* **Record list**
_____

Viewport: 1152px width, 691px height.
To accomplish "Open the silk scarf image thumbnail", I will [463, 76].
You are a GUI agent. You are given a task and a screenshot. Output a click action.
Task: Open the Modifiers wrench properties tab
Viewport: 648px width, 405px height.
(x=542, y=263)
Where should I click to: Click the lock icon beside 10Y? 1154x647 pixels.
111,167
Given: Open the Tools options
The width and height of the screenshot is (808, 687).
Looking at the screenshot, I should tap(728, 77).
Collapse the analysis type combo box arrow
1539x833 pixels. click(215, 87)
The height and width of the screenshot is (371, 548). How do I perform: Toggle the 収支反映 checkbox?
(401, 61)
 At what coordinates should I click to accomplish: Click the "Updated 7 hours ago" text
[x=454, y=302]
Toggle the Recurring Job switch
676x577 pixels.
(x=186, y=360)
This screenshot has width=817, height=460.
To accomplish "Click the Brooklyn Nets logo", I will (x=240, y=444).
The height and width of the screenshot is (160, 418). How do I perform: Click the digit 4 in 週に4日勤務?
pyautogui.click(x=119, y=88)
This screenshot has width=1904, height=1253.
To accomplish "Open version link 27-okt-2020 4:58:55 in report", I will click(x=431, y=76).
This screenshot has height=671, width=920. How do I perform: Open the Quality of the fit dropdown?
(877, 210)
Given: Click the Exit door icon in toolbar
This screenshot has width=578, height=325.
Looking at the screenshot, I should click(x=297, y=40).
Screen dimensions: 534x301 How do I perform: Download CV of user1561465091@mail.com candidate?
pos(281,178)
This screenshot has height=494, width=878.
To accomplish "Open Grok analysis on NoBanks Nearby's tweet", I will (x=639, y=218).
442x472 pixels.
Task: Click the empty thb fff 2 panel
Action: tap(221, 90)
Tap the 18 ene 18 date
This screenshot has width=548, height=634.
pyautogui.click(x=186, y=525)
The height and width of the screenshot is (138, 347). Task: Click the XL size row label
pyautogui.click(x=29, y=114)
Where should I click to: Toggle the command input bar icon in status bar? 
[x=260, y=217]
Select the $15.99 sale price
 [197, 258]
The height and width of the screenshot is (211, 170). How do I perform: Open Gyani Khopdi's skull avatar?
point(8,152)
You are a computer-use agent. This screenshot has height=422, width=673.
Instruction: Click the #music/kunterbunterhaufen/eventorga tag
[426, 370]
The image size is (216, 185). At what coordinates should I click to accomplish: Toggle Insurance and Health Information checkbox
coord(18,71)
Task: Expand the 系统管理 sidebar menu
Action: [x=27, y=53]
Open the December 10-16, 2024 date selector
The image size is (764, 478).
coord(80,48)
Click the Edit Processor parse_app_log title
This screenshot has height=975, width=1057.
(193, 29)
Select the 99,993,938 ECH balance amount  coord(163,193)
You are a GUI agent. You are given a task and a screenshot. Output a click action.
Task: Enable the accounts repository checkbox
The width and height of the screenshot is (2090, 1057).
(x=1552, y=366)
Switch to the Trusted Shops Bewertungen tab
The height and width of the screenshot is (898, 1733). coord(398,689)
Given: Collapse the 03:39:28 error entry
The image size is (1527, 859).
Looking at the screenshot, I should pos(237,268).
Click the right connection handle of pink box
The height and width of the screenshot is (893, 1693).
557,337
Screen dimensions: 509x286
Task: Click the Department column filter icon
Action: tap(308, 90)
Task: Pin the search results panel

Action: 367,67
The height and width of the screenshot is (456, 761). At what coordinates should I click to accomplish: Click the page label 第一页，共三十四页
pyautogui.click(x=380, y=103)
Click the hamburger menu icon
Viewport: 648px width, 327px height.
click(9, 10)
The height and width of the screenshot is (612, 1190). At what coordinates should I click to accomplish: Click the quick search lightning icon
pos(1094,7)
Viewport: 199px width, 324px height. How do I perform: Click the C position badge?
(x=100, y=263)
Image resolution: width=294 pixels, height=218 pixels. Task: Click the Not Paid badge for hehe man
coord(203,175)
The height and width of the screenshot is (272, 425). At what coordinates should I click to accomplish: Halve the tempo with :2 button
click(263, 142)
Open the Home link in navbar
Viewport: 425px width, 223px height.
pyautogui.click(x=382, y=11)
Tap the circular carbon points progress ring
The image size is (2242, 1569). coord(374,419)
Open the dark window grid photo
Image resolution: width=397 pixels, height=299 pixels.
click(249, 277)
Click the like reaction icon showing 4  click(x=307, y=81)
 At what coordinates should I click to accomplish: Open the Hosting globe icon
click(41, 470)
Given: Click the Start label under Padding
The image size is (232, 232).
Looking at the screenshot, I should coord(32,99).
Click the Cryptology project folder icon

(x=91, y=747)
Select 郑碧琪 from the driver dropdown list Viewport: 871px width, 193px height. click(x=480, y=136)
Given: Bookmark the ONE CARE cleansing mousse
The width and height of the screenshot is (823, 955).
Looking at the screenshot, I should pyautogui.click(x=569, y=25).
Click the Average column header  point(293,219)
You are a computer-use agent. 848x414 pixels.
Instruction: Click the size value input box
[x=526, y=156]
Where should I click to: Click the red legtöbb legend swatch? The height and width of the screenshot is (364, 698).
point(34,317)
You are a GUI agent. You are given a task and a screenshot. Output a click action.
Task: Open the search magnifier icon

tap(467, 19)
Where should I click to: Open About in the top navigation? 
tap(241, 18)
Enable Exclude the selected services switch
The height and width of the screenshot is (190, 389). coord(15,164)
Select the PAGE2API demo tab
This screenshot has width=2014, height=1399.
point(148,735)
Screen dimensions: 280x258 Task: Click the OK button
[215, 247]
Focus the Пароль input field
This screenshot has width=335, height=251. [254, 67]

_____

* **To do**
Rewrite all the rows above, swapping "Where should I click to" for "Where do I click to" wherever it appears and leaving everything else unchanged.

* **Correct result**
Viewport: 1152px width, 691px height.
To accomplish "Open the silk scarf image thumbnail", I will [463, 76].
You are a GUI agent. You are given a task and a screenshot. Output a click action.
Task: Open the Modifiers wrench properties tab
Viewport: 648px width, 405px height.
(x=542, y=263)
Where do I click to: Click the lock icon beside 10Y? 1154x647 pixels.
111,167
Given: Open the Tools options
The width and height of the screenshot is (808, 687).
Looking at the screenshot, I should tap(728, 77).
Collapse the analysis type combo box arrow
1539x833 pixels. click(215, 87)
The height and width of the screenshot is (371, 548). How do I perform: Toggle the 収支反映 checkbox?
(401, 61)
 At what coordinates should I click to accomplish: Click the "Updated 7 hours ago" text
[x=454, y=302]
Toggle the Recurring Job switch
676x577 pixels.
(x=186, y=360)
This screenshot has width=817, height=460.
To accomplish "Click the Brooklyn Nets logo", I will (x=240, y=444).
The height and width of the screenshot is (160, 418). How do I perform: Click the digit 4 in 週に4日勤務?
pyautogui.click(x=119, y=88)
This screenshot has width=1904, height=1253.
To accomplish "Open version link 27-okt-2020 4:58:55 in report", I will click(x=431, y=76).
This screenshot has height=671, width=920. How do I perform: Open the Quality of the fit dropdown?
(877, 210)
Given: Click the Exit door icon in toolbar
This screenshot has width=578, height=325.
Looking at the screenshot, I should click(x=297, y=40).
Screen dimensions: 534x301 How do I perform: Download CV of user1561465091@mail.com candidate?
pos(281,178)
This screenshot has height=494, width=878.
To accomplish "Open Grok analysis on NoBanks Nearby's tweet", I will (x=639, y=218).
442x472 pixels.
Task: Click the empty thb fff 2 panel
Action: tap(221, 90)
Tap the 18 ene 18 date
This screenshot has width=548, height=634.
pyautogui.click(x=186, y=525)
The height and width of the screenshot is (138, 347). Task: Click the XL size row label
pyautogui.click(x=29, y=114)
Where do I click to: Toggle the command input bar icon in status bar? 
[x=260, y=217]
Select the $15.99 sale price
 [197, 258]
The height and width of the screenshot is (211, 170). How do I perform: Open Gyani Khopdi's skull avatar?
point(8,152)
You are a computer-use agent. This screenshot has height=422, width=673.
Instruction: Click the #music/kunterbunterhaufen/eventorga tag
[426, 370]
The image size is (216, 185). At what coordinates should I click to accomplish: Toggle Insurance and Health Information checkbox
coord(18,71)
Task: Expand the 系统管理 sidebar menu
Action: [x=27, y=53]
Open the December 10-16, 2024 date selector
The image size is (764, 478).
coord(80,48)
Click the Edit Processor parse_app_log title
This screenshot has height=975, width=1057.
(193, 29)
Select the 99,993,938 ECH balance amount  coord(163,193)
You are a GUI agent. You are given a task and a screenshot. Output a click action.
Task: Enable the accounts repository checkbox
The width and height of the screenshot is (2090, 1057).
(x=1552, y=366)
Switch to the Trusted Shops Bewertungen tab
The height and width of the screenshot is (898, 1733). coord(398,689)
Given: Collapse the 03:39:28 error entry
The image size is (1527, 859).
Looking at the screenshot, I should pos(237,268).
Click the right connection handle of pink box
The height and width of the screenshot is (893, 1693).
557,337
Screen dimensions: 509x286
Task: Click the Department column filter icon
Action: tap(308, 90)
Task: Pin the search results panel

Action: 367,67
The height and width of the screenshot is (456, 761). At what coordinates should I click to accomplish: Click the page label 第一页，共三十四页
pyautogui.click(x=380, y=103)
Click the hamburger menu icon
Viewport: 648px width, 327px height.
click(9, 10)
The height and width of the screenshot is (612, 1190). At what coordinates should I click to accomplish: Click the quick search lightning icon
pos(1094,7)
Viewport: 199px width, 324px height. How do I perform: Click the C position badge?
(x=100, y=263)
Image resolution: width=294 pixels, height=218 pixels. Task: Click the Not Paid badge for hehe man
coord(203,175)
The height and width of the screenshot is (272, 425). At what coordinates should I click to accomplish: Halve the tempo with :2 button
click(263, 142)
Open the Home link in navbar
Viewport: 425px width, 223px height.
pyautogui.click(x=382, y=11)
Tap the circular carbon points progress ring
The image size is (2242, 1569). coord(374,419)
Open the dark window grid photo
Image resolution: width=397 pixels, height=299 pixels.
click(249, 277)
Click the like reaction icon showing 4  click(x=307, y=81)
 At what coordinates should I click to accomplish: Open the Hosting globe icon
click(41, 470)
Given: Click the Start label under Padding
The image size is (232, 232).
Looking at the screenshot, I should coord(32,99).
Click the Cryptology project folder icon

(x=91, y=747)
Select 郑碧琪 from the driver dropdown list Viewport: 871px width, 193px height. click(x=480, y=136)
Given: Bookmark the ONE CARE cleansing mousse
The width and height of the screenshot is (823, 955).
Looking at the screenshot, I should pyautogui.click(x=569, y=25).
Click the Average column header  point(293,219)
You are a computer-use agent. 848x414 pixels.
Instruction: Click the size value input box
[x=526, y=156]
Where do I click to: Click the red legtöbb legend swatch? The height and width of the screenshot is (364, 698).
point(34,317)
You are a GUI agent. You are given a task and a screenshot. Output a click action.
Task: Open the search magnifier icon

tap(467, 19)
Where do I click to: Open About in the top navigation? 
tap(241, 18)
Enable Exclude the selected services switch
The height and width of the screenshot is (190, 389). coord(15,164)
Select the PAGE2API demo tab
This screenshot has width=2014, height=1399.
point(148,735)
Screen dimensions: 280x258 Task: Click the OK button
[215, 247]
Focus the Пароль input field
This screenshot has width=335, height=251. [254, 67]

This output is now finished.